# Short exercise:
Lay out every line of the items below as a Markdown table with two columns, Row and Line, numbering the rows and skipping blank lines.

# Raw records:

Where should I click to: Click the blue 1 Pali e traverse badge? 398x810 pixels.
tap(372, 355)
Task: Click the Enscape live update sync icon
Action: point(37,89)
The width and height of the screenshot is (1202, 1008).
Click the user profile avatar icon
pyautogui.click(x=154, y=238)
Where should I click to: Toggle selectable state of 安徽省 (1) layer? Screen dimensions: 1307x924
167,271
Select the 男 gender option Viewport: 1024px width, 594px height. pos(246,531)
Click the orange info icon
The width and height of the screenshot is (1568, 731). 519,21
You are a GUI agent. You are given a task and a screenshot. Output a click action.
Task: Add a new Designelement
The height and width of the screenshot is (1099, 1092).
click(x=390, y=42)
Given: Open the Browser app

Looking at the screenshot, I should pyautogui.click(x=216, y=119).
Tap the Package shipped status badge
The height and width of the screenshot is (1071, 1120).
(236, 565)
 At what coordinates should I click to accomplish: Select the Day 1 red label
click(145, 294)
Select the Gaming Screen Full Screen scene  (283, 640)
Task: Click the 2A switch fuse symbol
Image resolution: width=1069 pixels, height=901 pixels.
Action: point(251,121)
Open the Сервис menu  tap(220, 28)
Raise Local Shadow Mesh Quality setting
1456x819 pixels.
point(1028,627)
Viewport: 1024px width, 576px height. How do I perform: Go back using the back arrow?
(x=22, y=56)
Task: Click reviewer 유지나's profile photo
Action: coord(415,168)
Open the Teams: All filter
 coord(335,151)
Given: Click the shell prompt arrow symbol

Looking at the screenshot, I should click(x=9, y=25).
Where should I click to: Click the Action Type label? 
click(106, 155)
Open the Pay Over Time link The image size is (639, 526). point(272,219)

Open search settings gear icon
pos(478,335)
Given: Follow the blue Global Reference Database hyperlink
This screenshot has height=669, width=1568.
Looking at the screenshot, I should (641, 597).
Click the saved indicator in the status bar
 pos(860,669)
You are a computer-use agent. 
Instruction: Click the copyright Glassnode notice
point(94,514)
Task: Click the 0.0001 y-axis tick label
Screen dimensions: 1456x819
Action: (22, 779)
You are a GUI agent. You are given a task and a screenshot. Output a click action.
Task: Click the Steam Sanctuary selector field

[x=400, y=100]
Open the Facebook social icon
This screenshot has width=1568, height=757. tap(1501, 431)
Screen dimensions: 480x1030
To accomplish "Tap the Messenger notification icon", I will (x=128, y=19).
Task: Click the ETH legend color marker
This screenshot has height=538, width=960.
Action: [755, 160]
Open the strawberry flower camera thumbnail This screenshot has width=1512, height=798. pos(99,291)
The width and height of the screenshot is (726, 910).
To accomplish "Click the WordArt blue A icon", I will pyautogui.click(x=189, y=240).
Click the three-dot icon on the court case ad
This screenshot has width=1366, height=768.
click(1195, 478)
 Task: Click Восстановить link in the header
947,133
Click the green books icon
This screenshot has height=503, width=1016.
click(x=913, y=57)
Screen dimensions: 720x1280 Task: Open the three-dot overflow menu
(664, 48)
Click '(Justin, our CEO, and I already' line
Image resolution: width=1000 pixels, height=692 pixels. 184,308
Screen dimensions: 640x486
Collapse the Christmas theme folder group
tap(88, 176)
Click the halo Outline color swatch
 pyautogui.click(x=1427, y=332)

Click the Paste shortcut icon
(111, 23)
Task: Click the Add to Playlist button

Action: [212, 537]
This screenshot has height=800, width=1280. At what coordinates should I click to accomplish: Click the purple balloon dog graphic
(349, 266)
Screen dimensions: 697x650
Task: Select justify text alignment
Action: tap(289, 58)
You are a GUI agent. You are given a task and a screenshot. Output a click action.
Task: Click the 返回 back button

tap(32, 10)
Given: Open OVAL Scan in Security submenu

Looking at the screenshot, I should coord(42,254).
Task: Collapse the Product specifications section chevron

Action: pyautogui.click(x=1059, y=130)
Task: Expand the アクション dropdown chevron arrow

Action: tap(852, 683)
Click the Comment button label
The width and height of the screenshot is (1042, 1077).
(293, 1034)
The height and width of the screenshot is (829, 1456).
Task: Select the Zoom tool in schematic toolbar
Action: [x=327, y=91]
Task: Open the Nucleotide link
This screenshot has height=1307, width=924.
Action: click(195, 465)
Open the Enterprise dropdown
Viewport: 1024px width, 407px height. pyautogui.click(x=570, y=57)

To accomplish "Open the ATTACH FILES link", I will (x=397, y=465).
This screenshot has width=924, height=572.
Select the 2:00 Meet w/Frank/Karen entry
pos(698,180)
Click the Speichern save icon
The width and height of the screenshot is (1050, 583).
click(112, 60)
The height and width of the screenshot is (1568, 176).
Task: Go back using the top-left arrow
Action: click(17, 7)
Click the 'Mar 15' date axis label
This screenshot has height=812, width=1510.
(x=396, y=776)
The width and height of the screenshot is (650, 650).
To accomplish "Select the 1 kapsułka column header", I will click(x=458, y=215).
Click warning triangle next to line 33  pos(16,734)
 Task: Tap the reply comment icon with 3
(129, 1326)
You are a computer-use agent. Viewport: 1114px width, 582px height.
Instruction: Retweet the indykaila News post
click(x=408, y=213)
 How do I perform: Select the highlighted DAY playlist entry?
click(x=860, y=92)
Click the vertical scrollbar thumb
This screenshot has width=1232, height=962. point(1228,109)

# Full output:
| Row | Line |
|---|---|
| 1 | Where should I click to: Click the blue 1 Pali e traverse badge? 398x810 pixels. |
| 2 | tap(372, 355) |
| 3 | Task: Click the Enscape live update sync icon |
| 4 | Action: point(37,89) |
| 5 | The width and height of the screenshot is (1202, 1008). |
| 6 | Click the user profile avatar icon |
| 7 | pyautogui.click(x=154, y=238) |
| 8 | Where should I click to: Toggle selectable state of 安徽省 (1) layer? Screen dimensions: 1307x924 |
| 9 | 167,271 |
| 10 | Select the 男 gender option Viewport: 1024px width, 594px height. pos(246,531) |
| 11 | Click the orange info icon |
| 12 | The width and height of the screenshot is (1568, 731). 519,21 |
| 13 | You are a GUI agent. You are given a task and a screenshot. Output a click action. |
| 14 | Task: Add a new Designelement |
| 15 | The height and width of the screenshot is (1099, 1092). |
| 16 | click(x=390, y=42) |
| 17 | Given: Open the Browser app |
| 18 | Looking at the screenshot, I should pyautogui.click(x=216, y=119). |
| 19 | Tap the Package shipped status badge |
| 20 | The height and width of the screenshot is (1071, 1120). |
| 21 | (236, 565) |
| 22 |  At what coordinates should I click to accomplish: Select the Day 1 red label |
| 23 | click(145, 294) |
| 24 | Select the Gaming Screen Full Screen scene  (283, 640) |
| 25 | Task: Click the 2A switch fuse symbol |
| 26 | Image resolution: width=1069 pixels, height=901 pixels. |
| 27 | Action: point(251,121) |
| 28 | Open the Сервис menu  tap(220, 28) |
| 29 | Raise Local Shadow Mesh Quality setting |
| 30 | 1456x819 pixels. |
| 31 | point(1028,627) |
| 32 | Viewport: 1024px width, 576px height. How do I perform: Go back using the back arrow? |
| 33 | (x=22, y=56) |
| 34 | Task: Click reviewer 유지나's profile photo |
| 35 | Action: coord(415,168) |
| 36 | Open the Teams: All filter |
| 37 |  coord(335,151) |
| 38 | Given: Click the shell prompt arrow symbol |
| 39 | Looking at the screenshot, I should click(x=9, y=25). |
| 40 | Where should I click to: Click the Action Type label?  |
| 41 | click(106, 155) |
| 42 | Open the Pay Over Time link The image size is (639, 526). point(272,219) |
| 43 | Open search settings gear icon |
| 44 | pos(478,335) |
| 45 | Given: Follow the blue Global Reference Database hyperlink |
| 46 | This screenshot has height=669, width=1568. |
| 47 | Looking at the screenshot, I should (641, 597). |
| 48 | Click the saved indicator in the status bar |
| 49 |  pos(860,669) |
| 50 | You are a computer-use agent.  |
| 51 | Instruction: Click the copyright Glassnode notice |
| 52 | point(94,514) |
| 53 | Task: Click the 0.0001 y-axis tick label |
| 54 | Screen dimensions: 1456x819 |
| 55 | Action: (22, 779) |
| 56 | You are a GUI agent. You are given a task and a screenshot. Output a click action. |
| 57 | Task: Click the Steam Sanctuary selector field |
| 58 | [x=400, y=100] |
| 59 | Open the Facebook social icon |
| 60 | This screenshot has width=1568, height=757. tap(1501, 431) |
| 61 | Screen dimensions: 480x1030 |
| 62 | To accomplish "Tap the Messenger notification icon", I will (x=128, y=19). |
| 63 | Task: Click the ETH legend color marker |
| 64 | This screenshot has height=538, width=960. |
| 65 | Action: [755, 160] |
| 66 | Open the strawberry flower camera thumbnail This screenshot has width=1512, height=798. pos(99,291) |
| 67 | The width and height of the screenshot is (726, 910). |
| 68 | To accomplish "Click the WordArt blue A icon", I will pyautogui.click(x=189, y=240). |
| 69 | Click the three-dot icon on the court case ad |
| 70 | This screenshot has width=1366, height=768. |
| 71 | click(1195, 478) |
| 72 |  Task: Click Восстановить link in the header |
| 73 | 947,133 |
| 74 | Click the green books icon |
| 75 | This screenshot has height=503, width=1016. |
| 76 | click(x=913, y=57) |
| 77 | Screen dimensions: 720x1280 Task: Open the three-dot overflow menu |
| 78 | (664, 48) |
| 79 | Click '(Justin, our CEO, and I already' line |
| 80 | Image resolution: width=1000 pixels, height=692 pixels. 184,308 |
| 81 | Screen dimensions: 640x486 |
| 82 | Collapse the Christmas theme folder group |
| 83 | tap(88, 176) |
| 84 | Click the halo Outline color swatch |
| 85 |  pyautogui.click(x=1427, y=332) |
| 86 | Click the Paste shortcut icon |
| 87 | (111, 23) |
| 88 | Task: Click the Add to Playlist button |
| 89 | Action: [212, 537] |
| 90 | This screenshot has height=800, width=1280. At what coordinates should I click to accomplish: Click the purple balloon dog graphic |
| 91 | (349, 266) |
| 92 | Screen dimensions: 697x650 |
| 93 | Task: Select justify text alignment |
| 94 | Action: tap(289, 58) |
| 95 | You are a GUI agent. You are given a task and a screenshot. Output a click action. |
| 96 | Task: Click the 返回 back button |
| 97 | tap(32, 10) |
| 98 | Given: Open OVAL Scan in Security submenu |
| 99 | Looking at the screenshot, I should coord(42,254). |
| 100 | Task: Collapse the Product specifications section chevron |
| 101 | Action: pyautogui.click(x=1059, y=130) |
| 102 | Task: Expand the アクション dropdown chevron arrow |
| 103 | Action: tap(852, 683) |
| 104 | Click the Comment button label |
| 105 | The width and height of the screenshot is (1042, 1077). |
| 106 | (293, 1034) |
| 107 | The height and width of the screenshot is (829, 1456). |
| 108 | Task: Select the Zoom tool in schematic toolbar |
| 109 | Action: [x=327, y=91] |
| 110 | Task: Open the Nucleotide link |
| 111 | This screenshot has height=1307, width=924. |
| 112 | Action: click(195, 465) |
| 113 | Open the Enterprise dropdown |
| 114 | Viewport: 1024px width, 407px height. pyautogui.click(x=570, y=57) |
| 115 | To accomplish "Open the ATTACH FILES link", I will (x=397, y=465). |
| 116 | This screenshot has width=924, height=572. |
| 117 | Select the 2:00 Meet w/Frank/Karen entry |
| 118 | pos(698,180) |
| 119 | Click the Speichern save icon |
| 120 | The width and height of the screenshot is (1050, 583). |
| 121 | click(112, 60) |
| 122 | The height and width of the screenshot is (1568, 176). |
| 123 | Task: Go back using the top-left arrow |
| 124 | Action: click(17, 7) |
| 125 | Click the 'Mar 15' date axis label |
| 126 | This screenshot has height=812, width=1510. |
| 127 | (x=396, y=776) |
| 128 | The width and height of the screenshot is (650, 650). |
| 129 | To accomplish "Select the 1 kapsułka column header", I will click(x=458, y=215). |
| 130 | Click warning triangle next to line 33  pos(16,734) |
| 131 |  Task: Tap the reply comment icon with 3 |
| 132 | (129, 1326) |
| 133 | You are a computer-use agent. Viewport: 1114px width, 582px height. |
| 134 | Instruction: Retweet the indykaila News post |
| 135 | click(x=408, y=213) |
| 136 |  How do I perform: Select the highlighted DAY playlist entry? |
| 137 | click(x=860, y=92) |
| 138 | Click the vertical scrollbar thumb |
| 139 | This screenshot has width=1232, height=962. point(1228,109) |